Wednesday, April 11, 2012

Specialists In Good News

In his book called Joy, (Doubleday, 1974) Fr. Louis Evely writes: "We act as though we are specialists in bad news, when in fact we have been told that we are to be the bearers of glad rejoicing." Sadness and fear seem to be two things to which human beings are especially prone. One of the lessons of the Resurrection is that the joy which Jesus invites us to share is precisely our sadness overcome. It's sorrow turned to joy. More than ever, it must be in and through our prayer life and our Eucharistic life that Jesus is present, overcoming our sadness.

Luke's 24:13-35 provides a snapshot of the kind of disillusionment we often experience. When things don't work out as you and I figure it should, we become discouraged. In a sense, we walk off, just do our jobs by going through the motions, just endure life. Could it be that often we expect the wrong things, for example, some sense of achievement, some sense that we can handle our life's challenges by ourselves? It's easy enough to look past the presence of the Risen Lord in our lives because we're not quiet enough to realize that he's here.

The two disciples bound for Emmaus are depicted as still believing ("Jesus, who was a prophet..."), but very confused and discouraged. "We were hoping that he was the one to set Israel free...but..." This is the problem: they've lost hope. Jesus gently begins to lead them back from their despair by taking them immediately to Word and Sacrament. Actually, his whole explanation is concisely summarized in Peter's sermon in Acts 3:13-15; 17-19. He says that our life, like Christ's, is a passing-over from death to life. A real dying is necessary if one takes the business of living and bearing witness to the Gospel seriously. It involves living at the level where it really counts, and that will involve discomfort and even hurt because it involves moving into the unknown and failing many times.
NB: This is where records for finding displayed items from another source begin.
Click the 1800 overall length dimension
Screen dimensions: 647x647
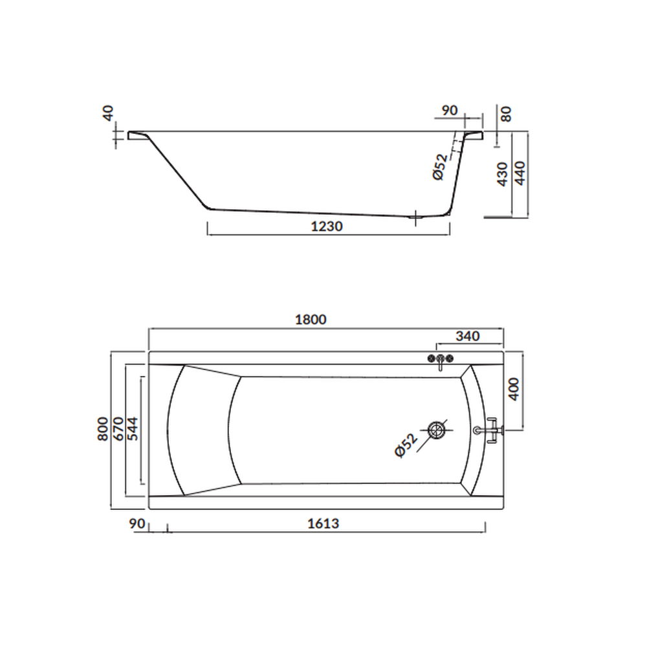point(311,320)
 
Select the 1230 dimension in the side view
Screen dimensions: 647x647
point(326,226)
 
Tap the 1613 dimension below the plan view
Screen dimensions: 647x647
point(323,523)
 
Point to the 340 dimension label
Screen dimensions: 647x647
point(468,336)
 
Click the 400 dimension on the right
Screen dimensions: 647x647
point(514,389)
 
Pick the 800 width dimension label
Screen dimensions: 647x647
point(103,429)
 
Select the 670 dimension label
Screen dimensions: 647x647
point(118,429)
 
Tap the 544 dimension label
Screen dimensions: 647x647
point(133,429)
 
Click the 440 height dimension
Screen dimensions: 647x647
point(520,173)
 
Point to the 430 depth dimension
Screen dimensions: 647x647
point(502,174)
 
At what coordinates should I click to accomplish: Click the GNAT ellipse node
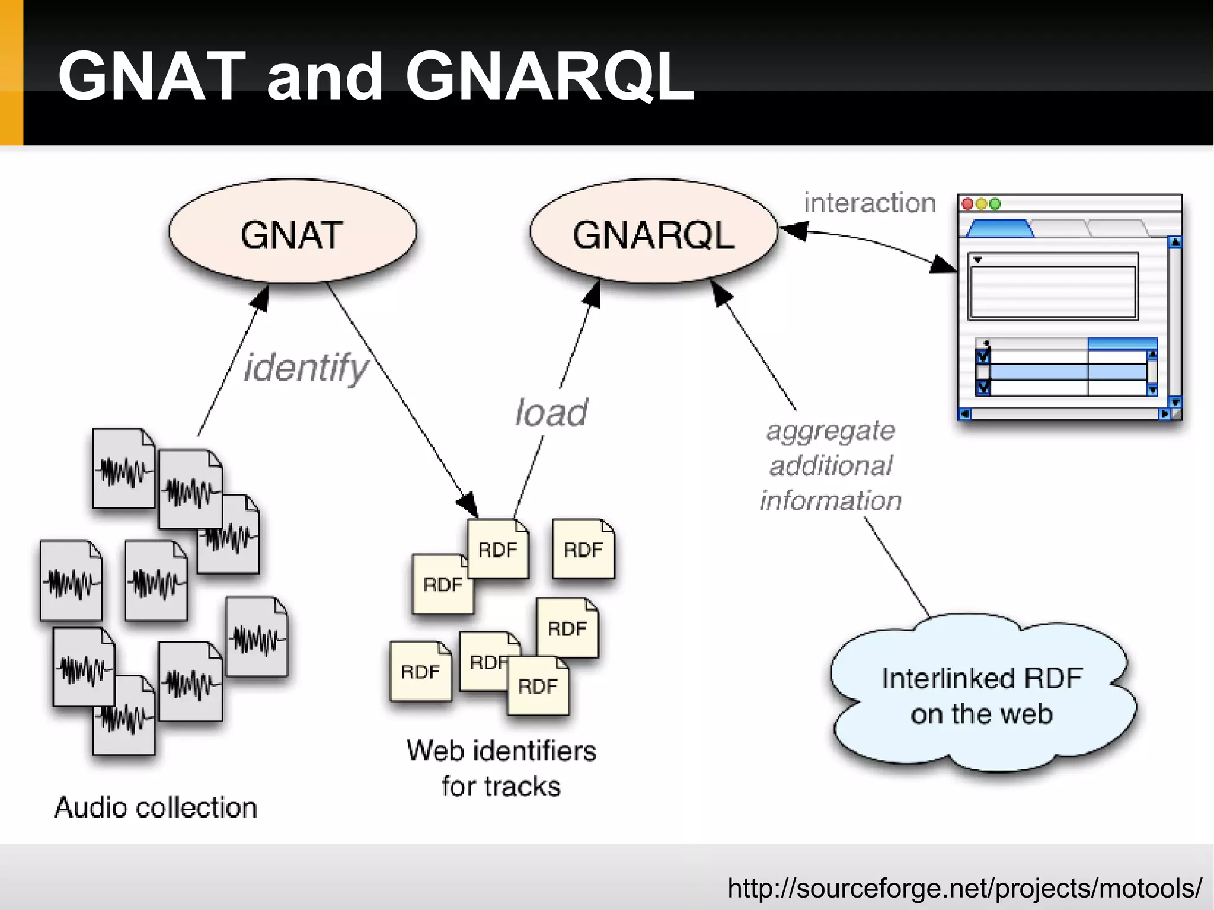[292, 232]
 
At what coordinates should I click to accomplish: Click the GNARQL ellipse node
[653, 232]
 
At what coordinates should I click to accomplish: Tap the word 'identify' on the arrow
[306, 368]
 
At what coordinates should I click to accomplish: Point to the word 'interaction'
[869, 203]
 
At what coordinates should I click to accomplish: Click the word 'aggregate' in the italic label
[830, 431]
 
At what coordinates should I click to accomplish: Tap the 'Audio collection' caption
[155, 807]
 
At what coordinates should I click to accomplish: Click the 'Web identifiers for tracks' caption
[501, 768]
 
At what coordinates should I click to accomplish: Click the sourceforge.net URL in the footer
[964, 887]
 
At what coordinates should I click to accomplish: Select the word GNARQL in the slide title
[549, 76]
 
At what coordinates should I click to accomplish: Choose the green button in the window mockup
[995, 204]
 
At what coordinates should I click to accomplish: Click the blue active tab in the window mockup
[999, 229]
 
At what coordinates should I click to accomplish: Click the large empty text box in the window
[1052, 292]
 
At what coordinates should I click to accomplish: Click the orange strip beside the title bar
[11, 72]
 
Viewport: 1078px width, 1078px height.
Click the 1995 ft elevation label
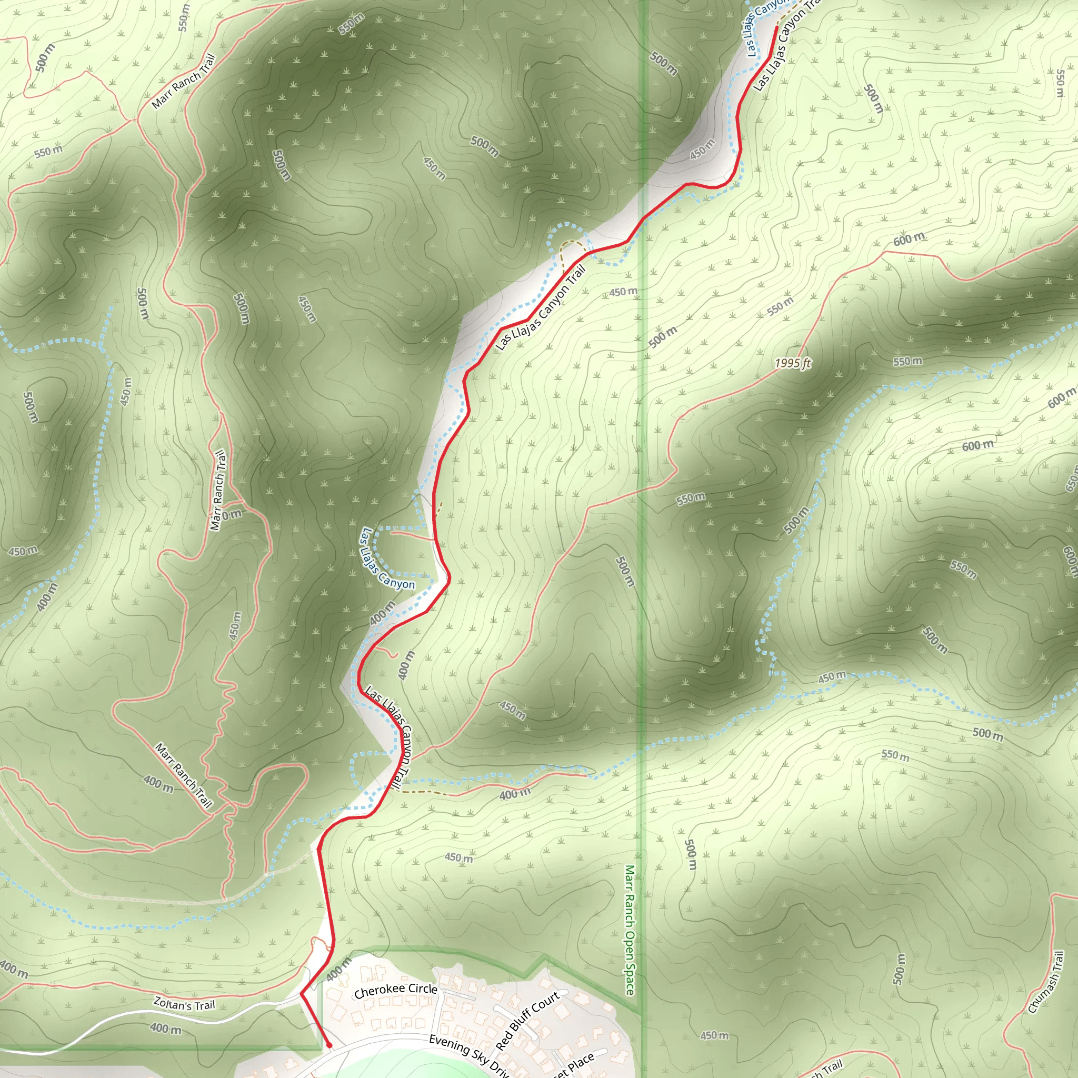pos(792,364)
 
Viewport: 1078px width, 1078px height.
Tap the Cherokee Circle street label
pos(396,991)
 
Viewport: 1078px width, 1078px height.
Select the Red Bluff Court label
pos(527,1020)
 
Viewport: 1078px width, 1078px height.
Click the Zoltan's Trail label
pos(184,1004)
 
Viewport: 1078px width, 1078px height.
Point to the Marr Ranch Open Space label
pos(630,930)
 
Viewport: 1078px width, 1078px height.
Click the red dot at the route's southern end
pos(329,1045)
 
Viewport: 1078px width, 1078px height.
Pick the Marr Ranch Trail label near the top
pos(183,82)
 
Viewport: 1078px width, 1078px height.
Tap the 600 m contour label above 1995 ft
pos(909,239)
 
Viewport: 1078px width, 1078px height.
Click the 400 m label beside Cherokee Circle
pos(338,969)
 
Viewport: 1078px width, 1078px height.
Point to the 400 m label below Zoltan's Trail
pos(166,1028)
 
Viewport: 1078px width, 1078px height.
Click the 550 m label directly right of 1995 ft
pos(907,362)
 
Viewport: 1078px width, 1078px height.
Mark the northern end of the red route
pos(777,27)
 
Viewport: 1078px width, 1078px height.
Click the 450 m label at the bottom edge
pos(715,1035)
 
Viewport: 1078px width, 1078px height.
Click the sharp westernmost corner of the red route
pos(301,994)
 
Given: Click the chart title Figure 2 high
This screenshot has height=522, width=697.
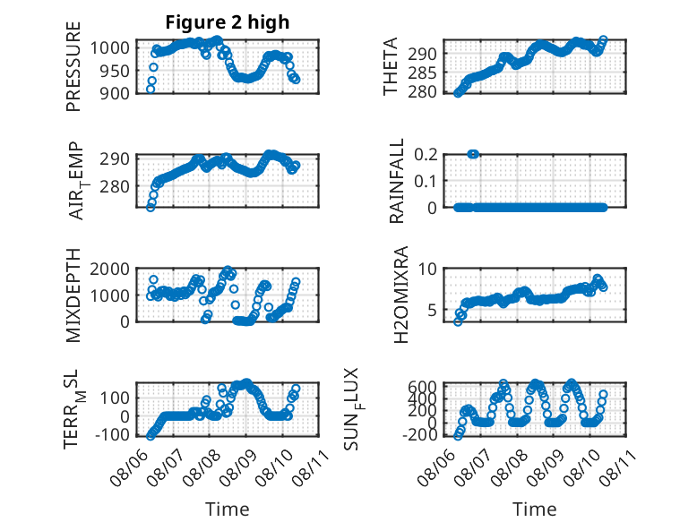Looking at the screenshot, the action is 228,22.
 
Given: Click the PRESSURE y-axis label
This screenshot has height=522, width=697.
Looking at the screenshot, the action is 73,66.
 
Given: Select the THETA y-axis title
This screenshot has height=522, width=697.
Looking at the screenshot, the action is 390,66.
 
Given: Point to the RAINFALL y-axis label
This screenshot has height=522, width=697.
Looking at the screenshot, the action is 396,181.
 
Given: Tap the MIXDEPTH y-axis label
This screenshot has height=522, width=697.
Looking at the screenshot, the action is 73,295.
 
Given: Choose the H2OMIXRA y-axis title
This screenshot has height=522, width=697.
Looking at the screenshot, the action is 401,295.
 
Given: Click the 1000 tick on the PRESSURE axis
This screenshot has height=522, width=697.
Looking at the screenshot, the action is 110,47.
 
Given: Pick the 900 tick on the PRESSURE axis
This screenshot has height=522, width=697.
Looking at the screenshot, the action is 115,93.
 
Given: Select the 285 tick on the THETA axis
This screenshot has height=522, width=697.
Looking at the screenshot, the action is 422,73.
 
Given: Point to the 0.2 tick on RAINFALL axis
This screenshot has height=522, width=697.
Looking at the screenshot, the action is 426,155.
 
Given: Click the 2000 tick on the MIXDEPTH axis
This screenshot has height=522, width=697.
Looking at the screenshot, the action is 110,269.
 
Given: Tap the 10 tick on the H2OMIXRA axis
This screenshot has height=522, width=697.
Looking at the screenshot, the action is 427,269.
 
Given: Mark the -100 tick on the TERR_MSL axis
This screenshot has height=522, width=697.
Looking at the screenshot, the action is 112,434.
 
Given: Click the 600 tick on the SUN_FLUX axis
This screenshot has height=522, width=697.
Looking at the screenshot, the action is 422,386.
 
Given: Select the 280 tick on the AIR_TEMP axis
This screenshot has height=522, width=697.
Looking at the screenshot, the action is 115,186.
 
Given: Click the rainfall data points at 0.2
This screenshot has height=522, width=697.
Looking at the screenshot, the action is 473,154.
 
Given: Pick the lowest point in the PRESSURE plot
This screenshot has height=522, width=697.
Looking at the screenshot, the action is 151,90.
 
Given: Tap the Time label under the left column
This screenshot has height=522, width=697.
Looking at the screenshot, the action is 228,509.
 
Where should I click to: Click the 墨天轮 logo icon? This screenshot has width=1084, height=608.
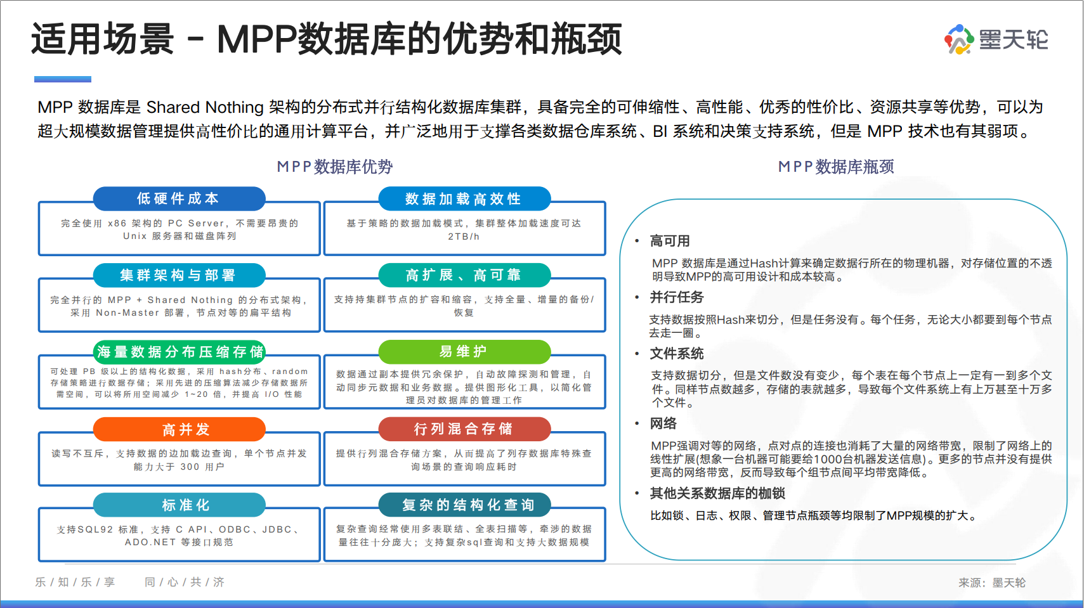point(958,39)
It's part of being human to be fearful, saddened and discouraged. But, as I read somewhere, "Nowadays, to be on your way is to be home." The place where you and I meet Jesus, the Risen Lord is in Scripture and in sacrament. It's there that the Word is spoken to us continuously as we go our way. The Word is our bread for the journey, and we find it in Jesus breaking it for us, even in the midst of our own fragmented lives and experiences. And we find that, in this very Word, Scripture and sacrament, broken for us in our passing-over, Jesus overcomes our sadness and hopelessness. He offers us the gift of joy, the deep, true joy, not just a surface kind of good feeling. To the extent that we can accept his jouy, each celebration of the Eucharist will be for us a true homecoming. Ours isn't a religion of absence, but of Resurrection Presence. You and I are called to joy in faith. The Risen Lord is present doing the impossible, the incredible: giving us his joy in our sadness, poverty and distress. It's for us the learn well the lesson he teaches us, and become, in our turn, specialists in Good News.